Result of manually setting the variance along task variable. a The mixture of GMMs, b the mixture of GMMs after manually setting the variance along task variable and c the underlying regression surface

For evaluation, we generate linearly spaced samples of \(\varvec{\mathcal {T}}\) and s within the demonstrated ranges and use GMR to predict the value of \(\mathcal {F}\) for each sample, i.e., \( \{ s \times \varvec{\mathcal {T}} \} \mapsto \mathcal {F}\). The surface plot of this data can be visualized in Fig. 2b. We can see that it has a step along the task parameter. This shows that as we have sparse data in the task space (only two trajectories), each GMM in the mixture kept concentrated at regions of demonstrations. Due to data sparsity, the density estimate is overfitted in its current form. The reason for the step in surface plot can be explained by Fig. 2c. If we have well-separated Gaussians (Fig. 2c-top) then their activation functions, calculated as the responsibility term in EM, switches in a very narrow region (Fig. 2c-bottom). The same phenomenon occurred in the regression surface where regions close to a GMM are mostly influenced by it. As we move away, the activation transits sharply to a nearby GMM. This also means that this model is overfitted and can only be useful for exact reproduction of task parameter values in training dataset and it fails to generalize for novel task parameter values. Instead of using EM, a simple trick to avoid overfitting problem could have been to manually specify a reasonable value of variance \(\epsilon \) for the task variables, as in the LWR-based approaches [28]. This is analogous of applying a regularization term along task variables. Although this can provide interpolation behavior, it fails to extrapolate beyond the demonstrated regions, as the underlying regression surface changes its behavior beyond the demonstrated interval as shown in Fig. 3.
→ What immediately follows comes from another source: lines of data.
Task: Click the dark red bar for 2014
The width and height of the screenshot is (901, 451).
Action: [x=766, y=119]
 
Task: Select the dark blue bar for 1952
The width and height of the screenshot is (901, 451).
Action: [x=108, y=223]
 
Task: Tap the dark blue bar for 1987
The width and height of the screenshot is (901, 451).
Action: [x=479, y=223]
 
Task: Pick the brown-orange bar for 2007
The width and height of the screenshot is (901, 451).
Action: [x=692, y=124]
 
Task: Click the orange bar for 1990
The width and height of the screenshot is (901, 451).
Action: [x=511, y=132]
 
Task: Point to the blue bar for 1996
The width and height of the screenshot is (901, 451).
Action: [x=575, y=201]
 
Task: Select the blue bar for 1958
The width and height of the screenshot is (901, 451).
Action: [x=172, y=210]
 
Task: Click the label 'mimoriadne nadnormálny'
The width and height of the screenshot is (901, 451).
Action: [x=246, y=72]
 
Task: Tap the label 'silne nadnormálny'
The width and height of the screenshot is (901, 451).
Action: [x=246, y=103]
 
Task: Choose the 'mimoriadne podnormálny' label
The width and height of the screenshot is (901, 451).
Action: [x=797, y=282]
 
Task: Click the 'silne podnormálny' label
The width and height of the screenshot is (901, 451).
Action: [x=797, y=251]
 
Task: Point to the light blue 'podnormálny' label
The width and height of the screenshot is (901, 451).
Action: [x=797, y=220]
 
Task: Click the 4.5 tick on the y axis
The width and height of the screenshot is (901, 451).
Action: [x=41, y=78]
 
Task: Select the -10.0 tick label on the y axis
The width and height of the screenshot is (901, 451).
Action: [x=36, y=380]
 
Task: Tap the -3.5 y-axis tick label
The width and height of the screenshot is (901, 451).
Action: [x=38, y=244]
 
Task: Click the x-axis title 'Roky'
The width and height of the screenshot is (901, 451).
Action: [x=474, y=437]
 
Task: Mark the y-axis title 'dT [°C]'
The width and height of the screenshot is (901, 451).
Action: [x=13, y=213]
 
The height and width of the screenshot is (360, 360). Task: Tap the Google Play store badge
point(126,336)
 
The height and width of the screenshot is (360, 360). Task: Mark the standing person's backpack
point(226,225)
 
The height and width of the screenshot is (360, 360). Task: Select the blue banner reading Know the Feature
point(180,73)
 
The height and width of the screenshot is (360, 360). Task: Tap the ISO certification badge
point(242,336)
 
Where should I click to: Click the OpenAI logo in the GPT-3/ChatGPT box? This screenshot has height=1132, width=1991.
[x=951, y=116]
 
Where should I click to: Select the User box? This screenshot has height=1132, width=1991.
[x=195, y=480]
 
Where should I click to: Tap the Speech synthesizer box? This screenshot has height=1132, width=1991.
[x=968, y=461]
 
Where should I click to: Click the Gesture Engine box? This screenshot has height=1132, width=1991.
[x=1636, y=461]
4 Generalizing from incomplete data via the EM

Due to the few demonstrations, the challenge of data sparsity is posed in task space. We show that the data sparsity problem can be solved by augmenting the training data with the additional incomplete data spanning the input space. This can subsequently be used for getting a better estimate of the underlying distribution and thus improving the generalization behavior of the already learned GMMs. Since the mixture of GMMs is a generative model, it can benefit from incomplete data [3].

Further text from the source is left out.